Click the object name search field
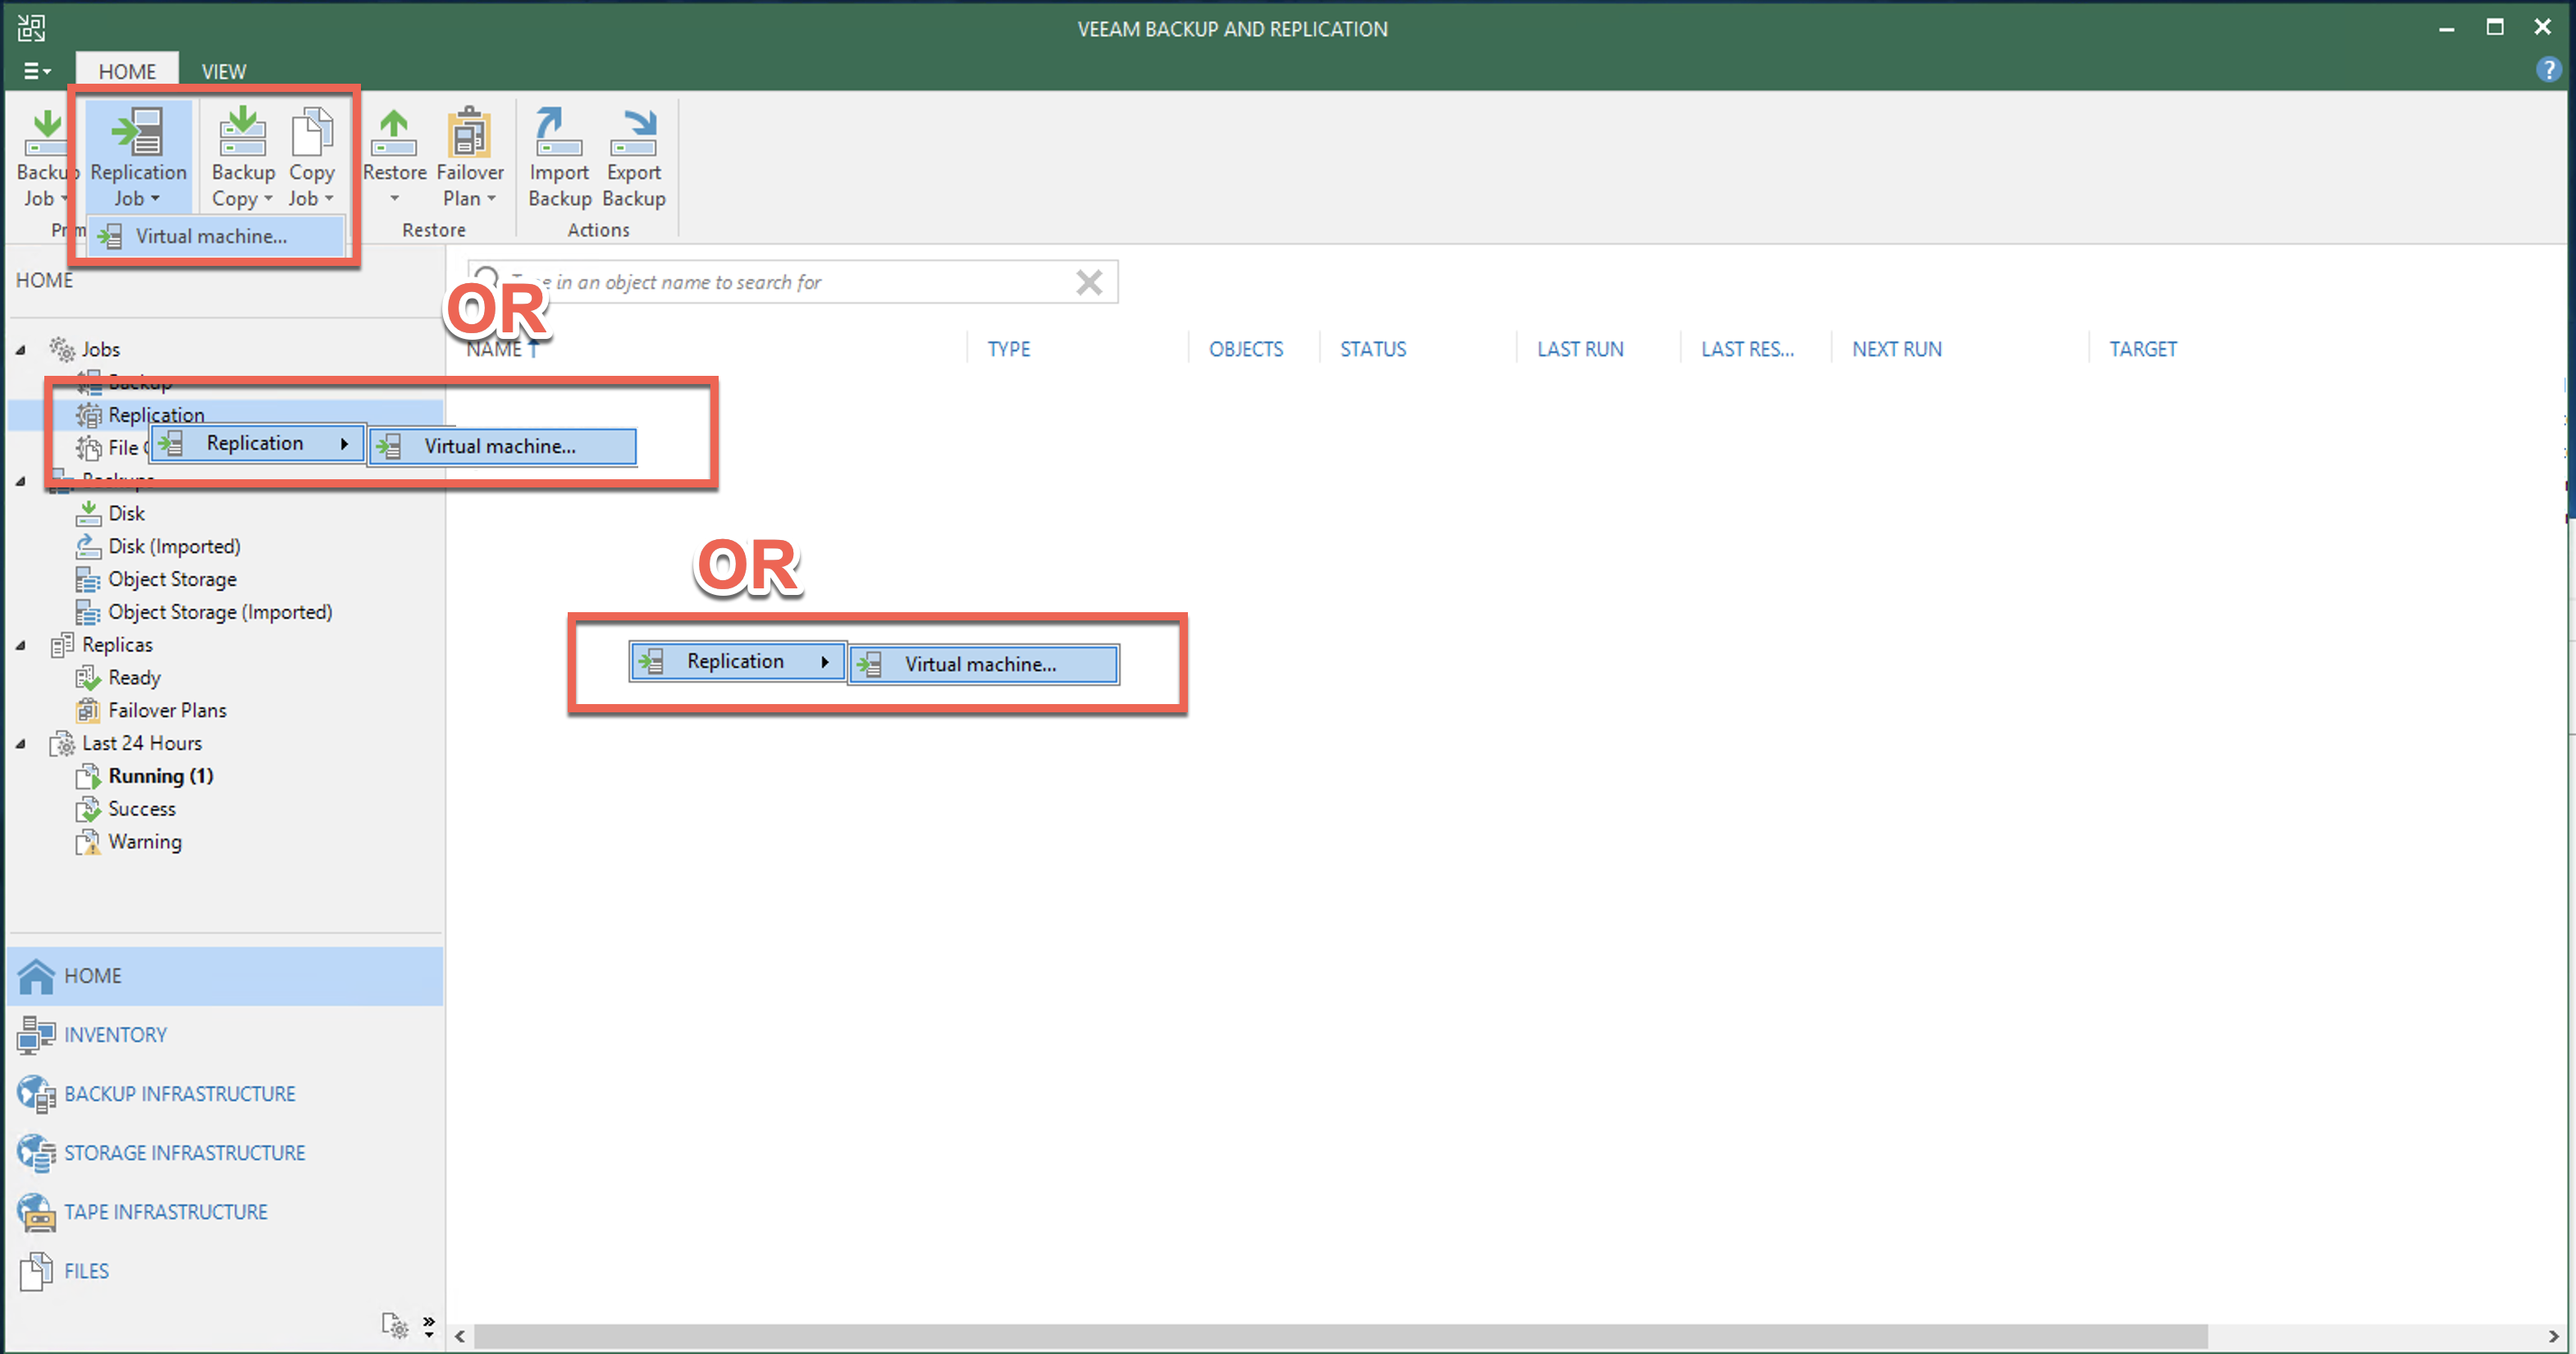This screenshot has width=2576, height=1354. point(780,283)
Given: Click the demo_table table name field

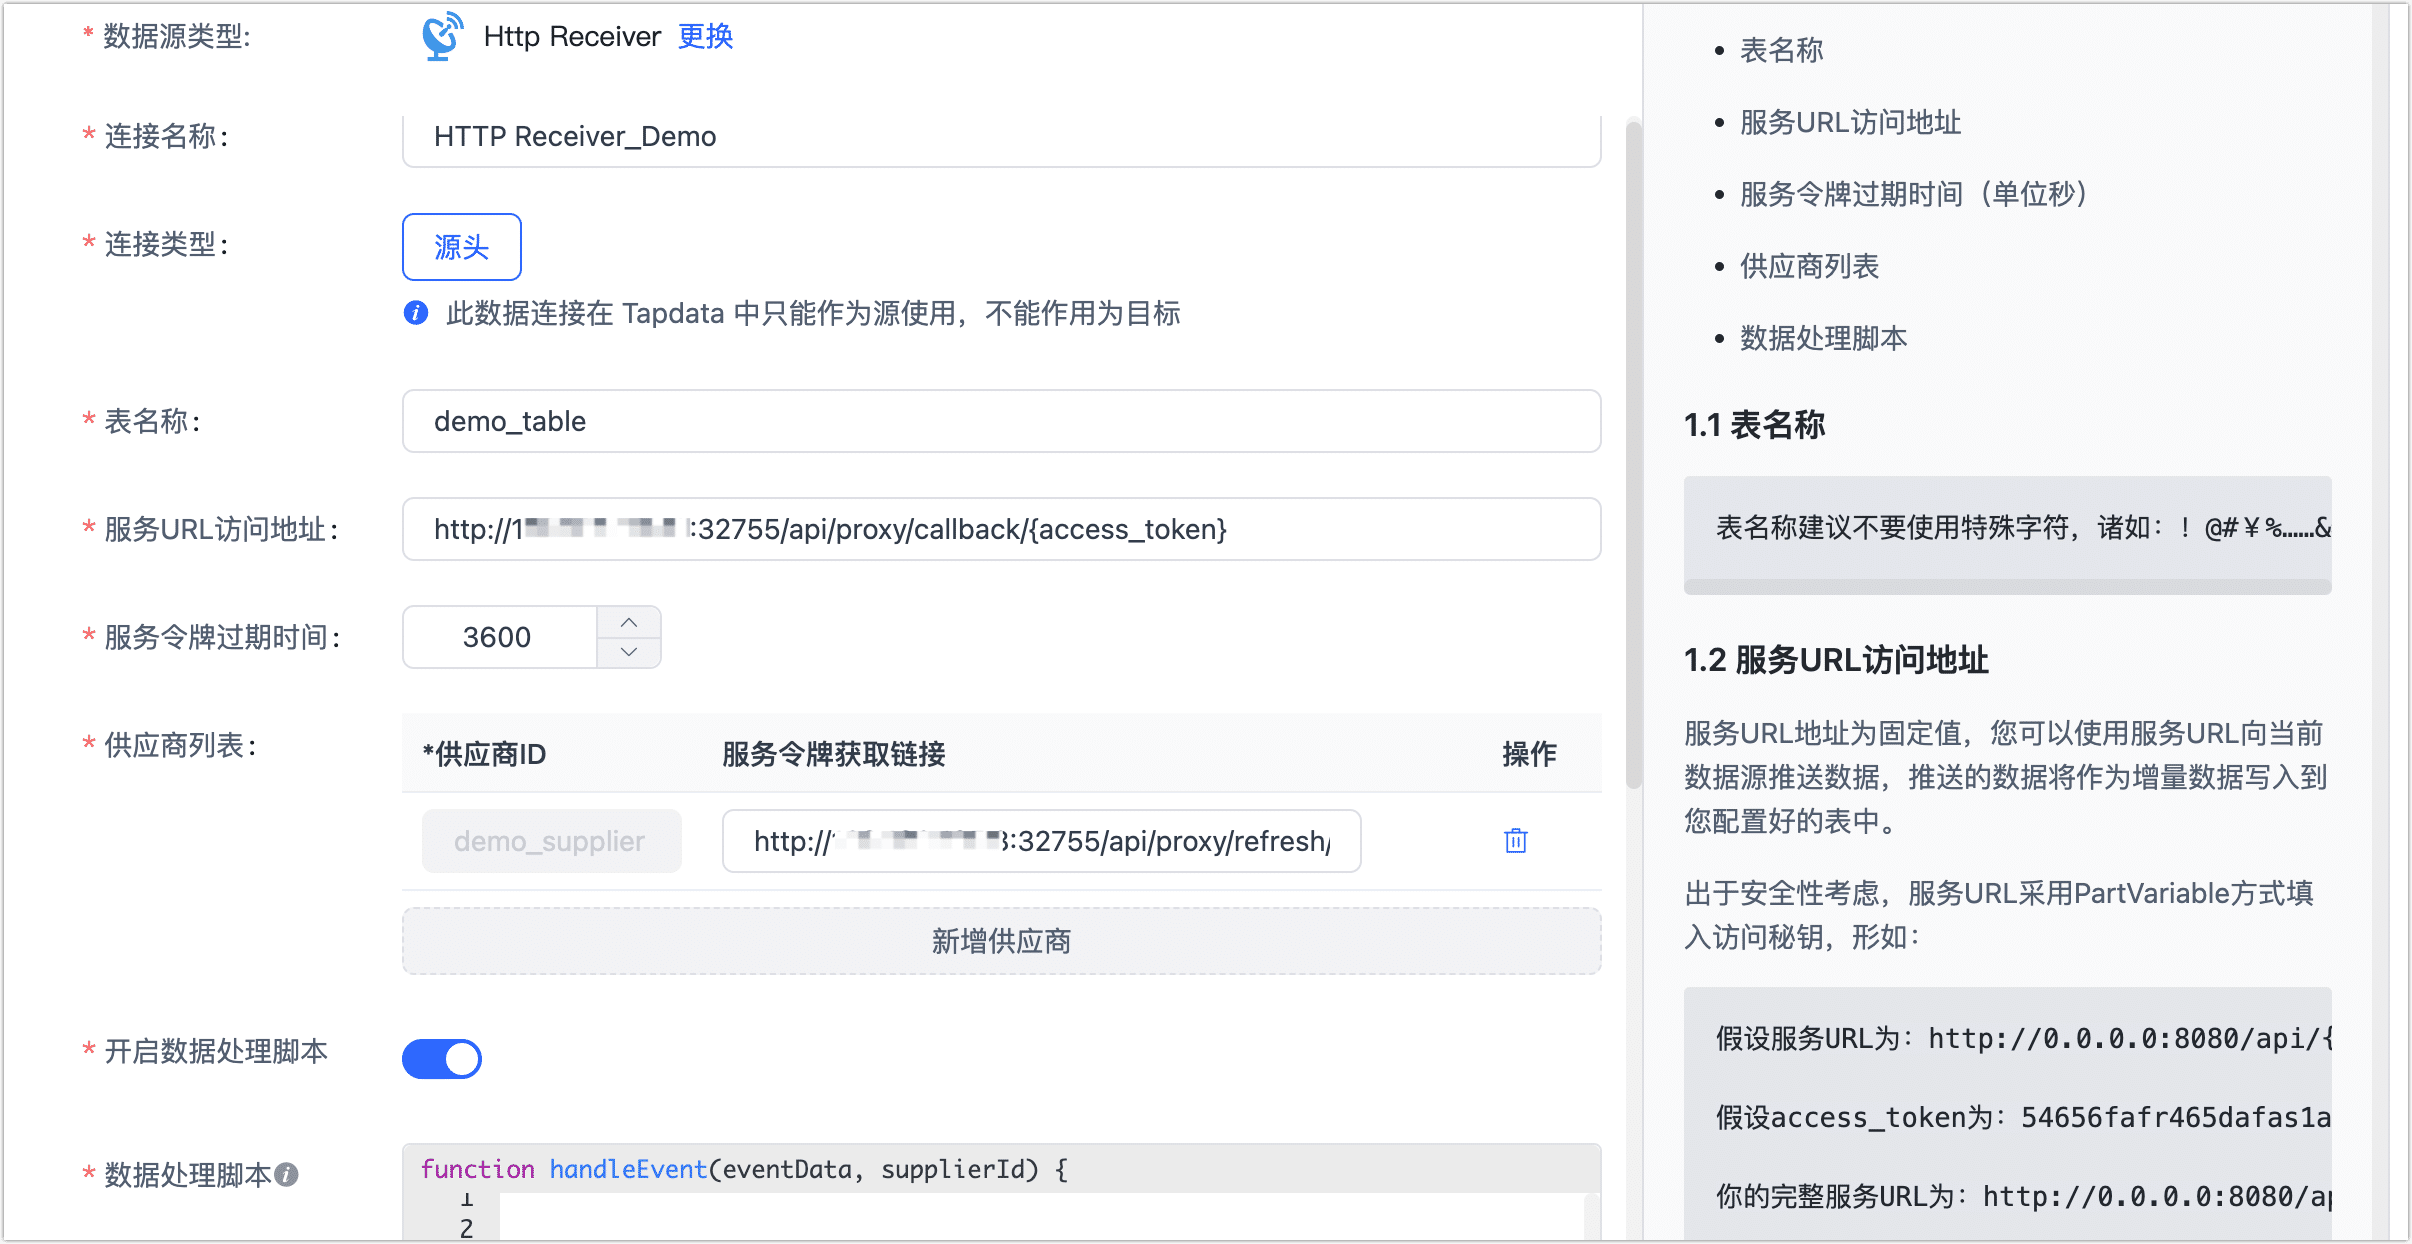Looking at the screenshot, I should click(1000, 421).
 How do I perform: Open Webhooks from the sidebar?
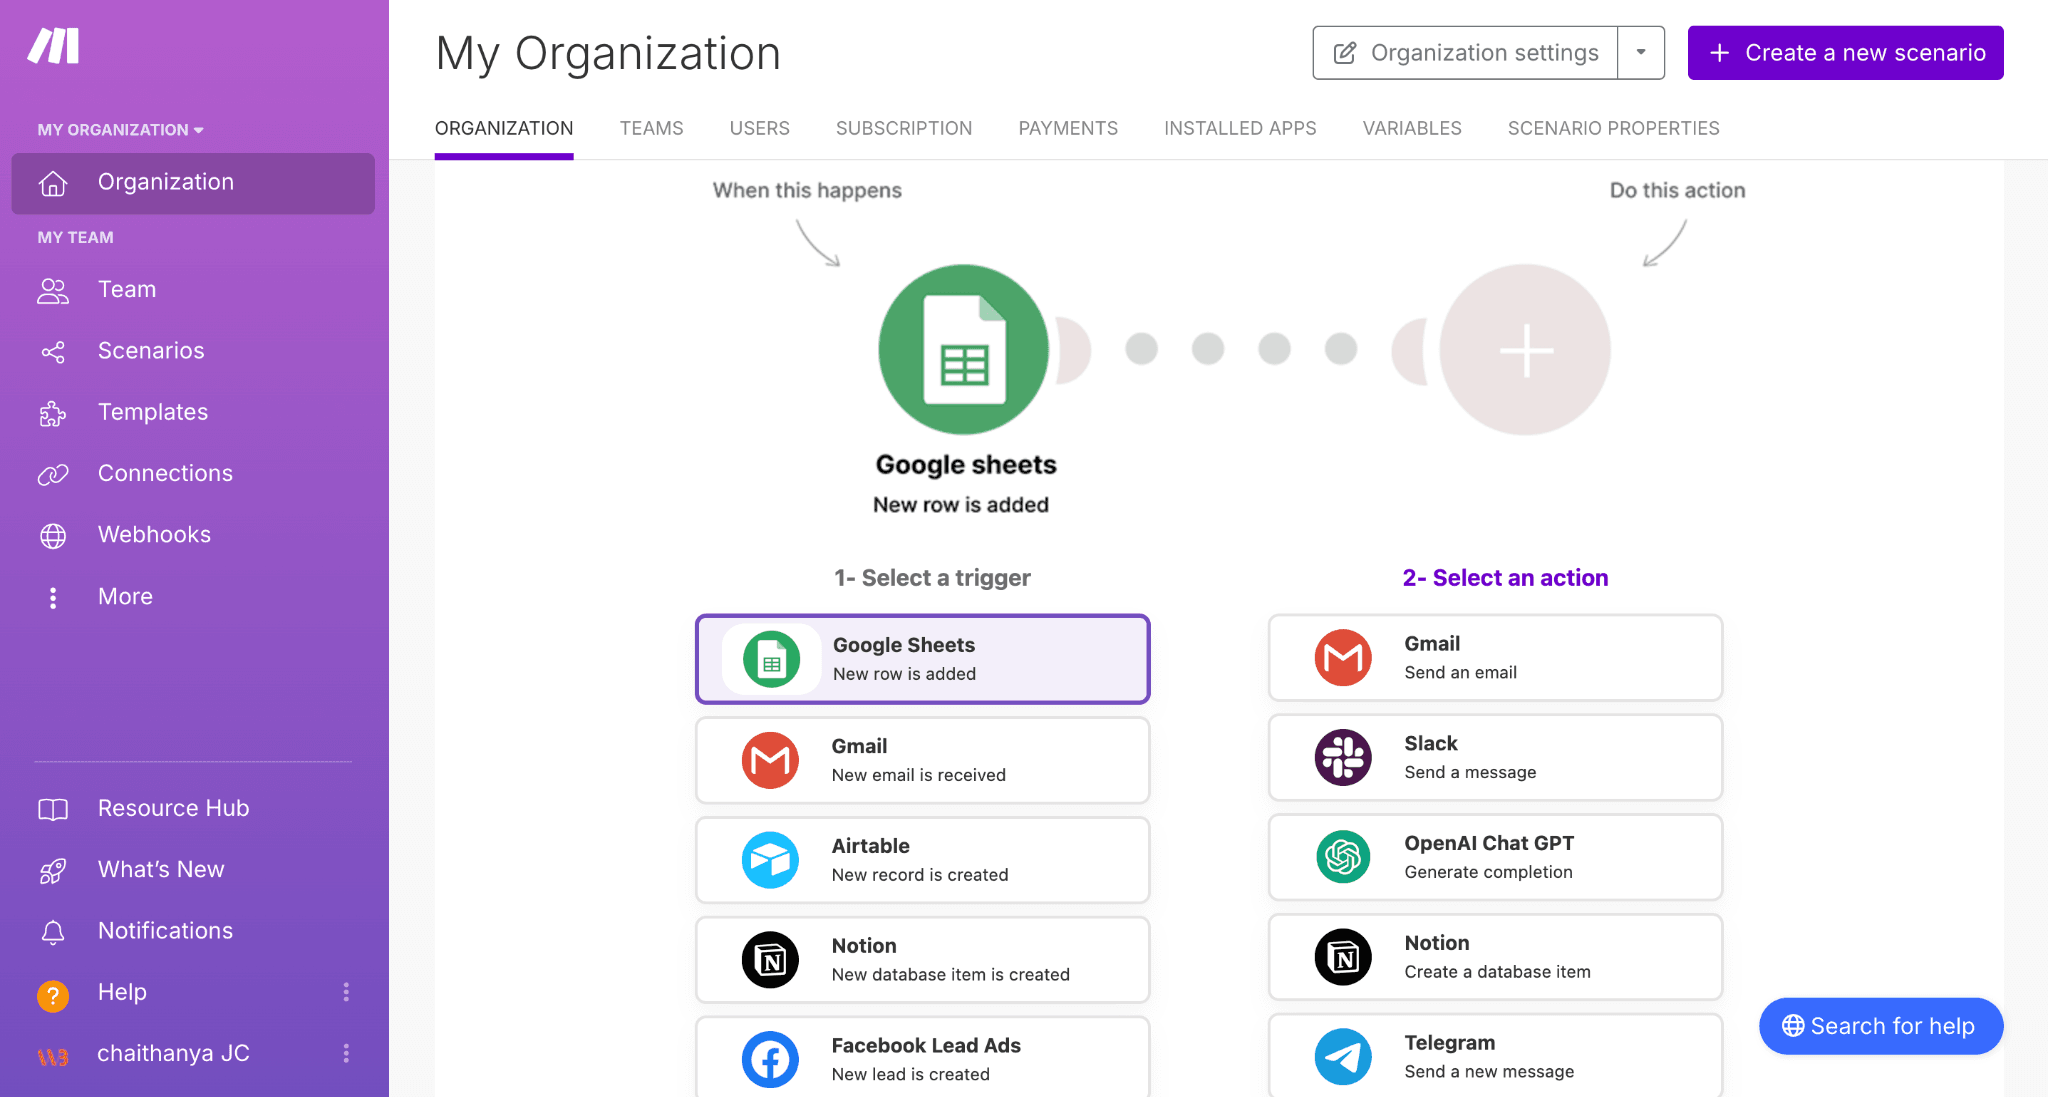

+++++

# [Your assignment]
Give back each of the records above word for word, apart from the pictures.

# [Solved exercise]
Click the object name search field
This screenshot has width=2576, height=1354. point(780,283)
Given: Click the demo_table table name field

Looking at the screenshot, I should click(1000, 421).
 How do I perform: Open Webhooks from the sidebar?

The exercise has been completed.